Мишель оглянулся по сторонам. Они сидели в "дедушкиной" беседке на вершине холма. Моросил дождь. Равнина была скрыта низкими облаками и дождливым туманом.

– Скажу по секрету, что в полк я больше не вернусь, – произнес он приглушенным голосом. – Мне нужна личная свобода. После философских яств нет пути к солдатской каше. Любыми способами подам в отставку, вырвусь Москву, вольнослушателем в университет. Именно здесь – моя стезя, а не… ремонт лошадей. Еще не хватало!

Станкевич смотрел на него.

"Чистая благородная душа, – представилось ему по обыкновению. – Он прав. При чем тут ремонт лошадей? Думать много о вещах такого рода, значит, стоять на низшей степени человечества".

Мишель деспотически захватил Станкевича, держал перед собою каждое мгновение, не оставив тому ни одной минуты для объяснений с кем бы то ни было. Любаша увидела, что Николаю не до нее. И обиделась. Но почему? Один взгляд, открытое слово, наконец, улыбка! Счастье, вот оно, ждет тебя, Любаша! …

Нет, нет, нет… роковое молчание нарушено не было.

Вскоре Станкевич и Ефремов уехали в Москву. Станкевич увозил в душе святой образ Любиньки, ее молчание, взгляд голубых глаз, в котором чудились ему любовь и светлое понимание.

Мишель расставался с ним неохотно.

Только-только встретил единомышленника, увидел себя в обществе друга, которому давно ясно то, что гнетет и мучает душу Мишеля, и вновь остаться одному! О, как хотелось сесть в их коляску, говорить, спорить, вгрызаться в новые понятия, вслушиваться в идеи Канта и Шеллинга! Истины, истины…

Но они уехали. Динь-динь-динь… валдайские колокольчики, не те, почтовые-фельдъегерские, а свои, заказные.

Стихло.

Вокруг него была его семья. Мишель внимательно осмотрел свои владения.

Варенька была замужем. Это был явный брак-побег. Он знал ее мужа с детства. Николай Дьяков был далек от того, чем жили Бакунины. Простой честный, даже некрасивый, человек, каких большинство. Охота, картишки, пирушки… Жену любил искренне и верно, Варенька казалась счастливой в браке. Поэтому Мишель уже не ощущал ее любви к себе, ее родному брату, ее присутствие уже не прибавляло ему мощи, как раньше. И уязвленный, он принялся издевательски играть с Дьяковым, дабы уничтожить его в глазах Вареньки. Щедрым вниманием и доверием он почти влюбил его в себя, заставлял ухаживать за собой, делал его смешным, жалким, неловким.

Варенька не знала, куда деваться от унижения.

Брат скверно улыбался. Он не щадил ее.

– Ты видишь, он скот и таковым останется. Я освобожу тебя. Ты убиваешь свое будущее и будущее своего ребенка. Дай же мне твою руку. Полное освобождение – вот наша цель!

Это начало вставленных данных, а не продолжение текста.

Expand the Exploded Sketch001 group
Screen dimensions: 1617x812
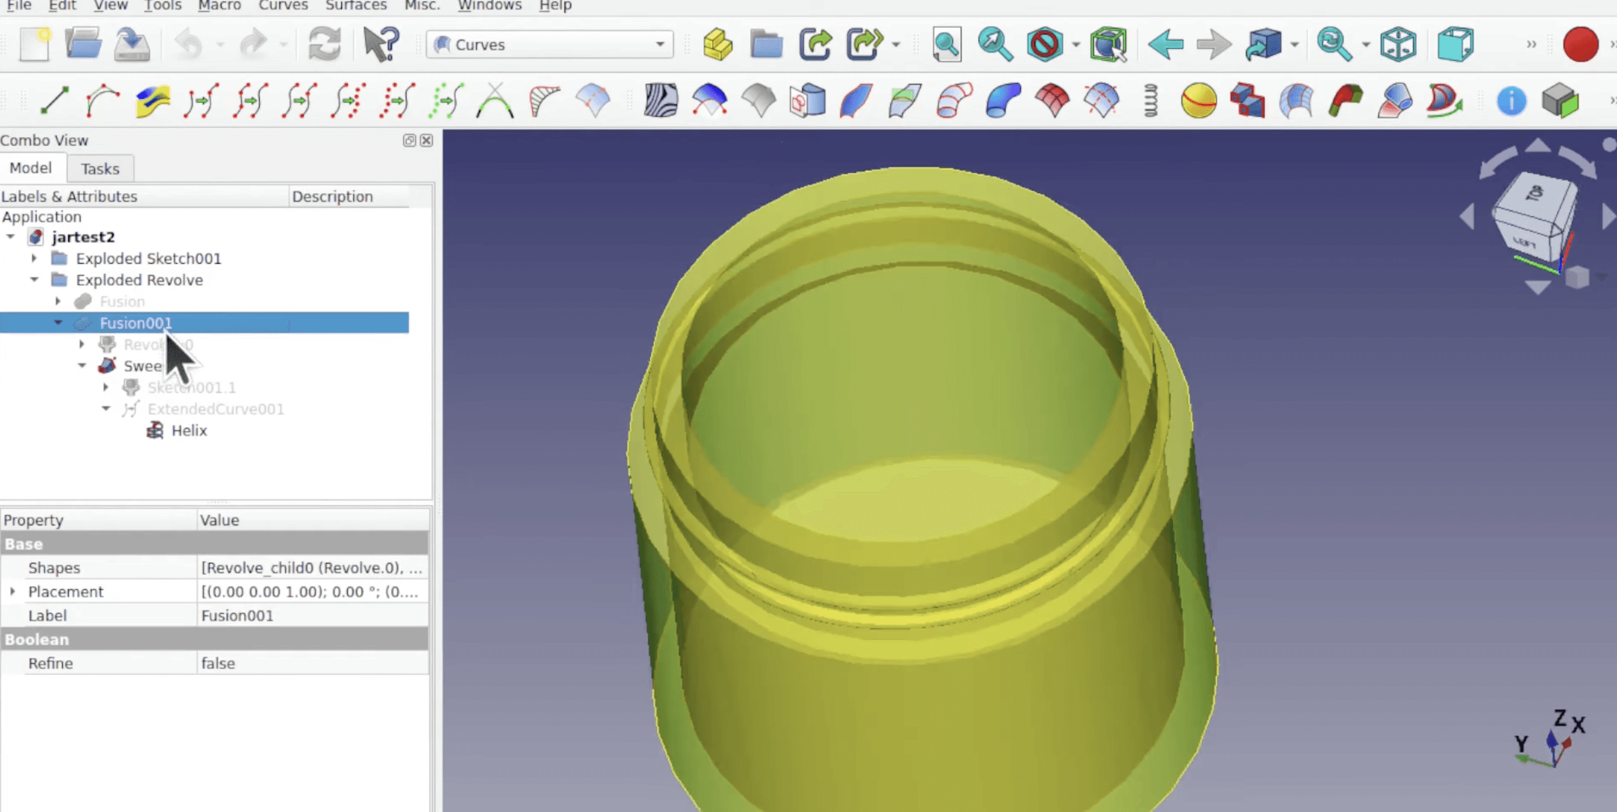click(x=35, y=258)
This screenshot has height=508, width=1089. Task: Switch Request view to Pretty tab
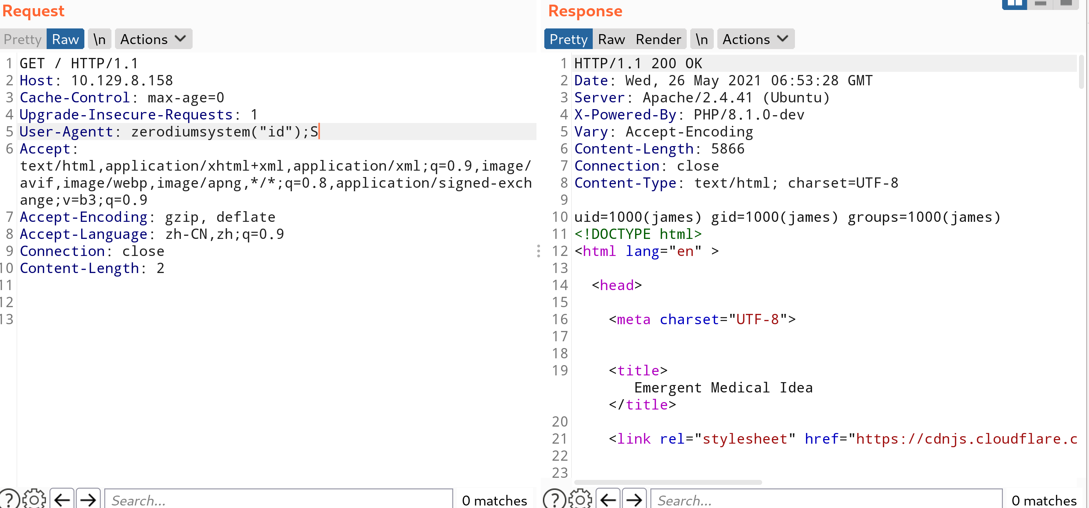click(22, 39)
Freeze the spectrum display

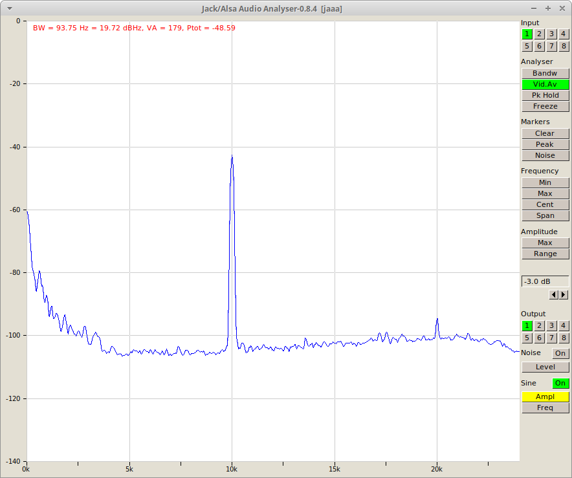point(545,106)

Меньшая сестра, Александра, хорошенькая девушка, тоже обратила на себя его удивленное внимание своим независимым характером. Непостижимо воспитание женщин! Только что кружева и бантики, куколки и тряпочки, – и вдруг неизвестно откуда является взрослое существо с твердой волей, зрелым разумом и готовностью к деятельной жизни. Он ахнул.

– В душе ее целая сокровищница любви. Уж я постараюсь с ней сблизиться.

Никто не должен был ускользнуть от братских чувств к нему! От них он становился сильнее, обретал крепость и мощь.

С братьями у него давно была полная взаимность. Четырем гимназистам он слал письма-воззвания к независимости и внутренней жизни духа, и был удовлетворен их ответами. Старший, казалось, тоже разделял его убеждения в своей юнкерской казарме.

Оставались Любинька и Татьяна.

От Любиньки ровный свет шел на все семейство, тут все было ясно. Зато в отношениях с Танюшей он, похоже, попал в ловушку… Она была моложе на два года, для него она была лучше всех. Он боялся признаться самому себе. Здесь зияла пропасть, черная бездна. Его тянуло к ней, как когда-то к Марии Воейковой, он чувствовал в ней ответный жар. Ужасаясь, Мишель боролся с самим собой, проходил по лезвию, вставал и вновь упадал, обессиленный.

Дни шли, время уходило.

Отец удивленно посматривал на офицера-сына. А тот тянул и тянул. Наконец, поздним вечером, когда все разошлись по комнатам, он несмело вошел в кабинет отца.

Александр Михайлович, страдая глазами, уже давно не читал при свечах. Газеты, журналы, новые и старые книги читали ему дочери и жена. Но по вечерам он любил думать в одиночестве, сидя в старинном "вольтеровском" кресле при зажженных канделябрах.

Портреты предков темно глядели со стен. На широком, крытым зеленым сукном, письменном столе, украшенном резными накладками черного дерева, с ящиками и полочками, снабженными медными витыми ручками и замочными скважинами, теснились в бокале гусиные перья, стояла серебряная чернильница с крышечкой в виде купола римского храма Святого Петра, лежали книги с золочеными обрезами, пестревшие цветными закладками, белели счета и докладные управляющего. За толстыми стеклами шкафов поблескивали золотым тиснением ряды томов на всех европейских языках.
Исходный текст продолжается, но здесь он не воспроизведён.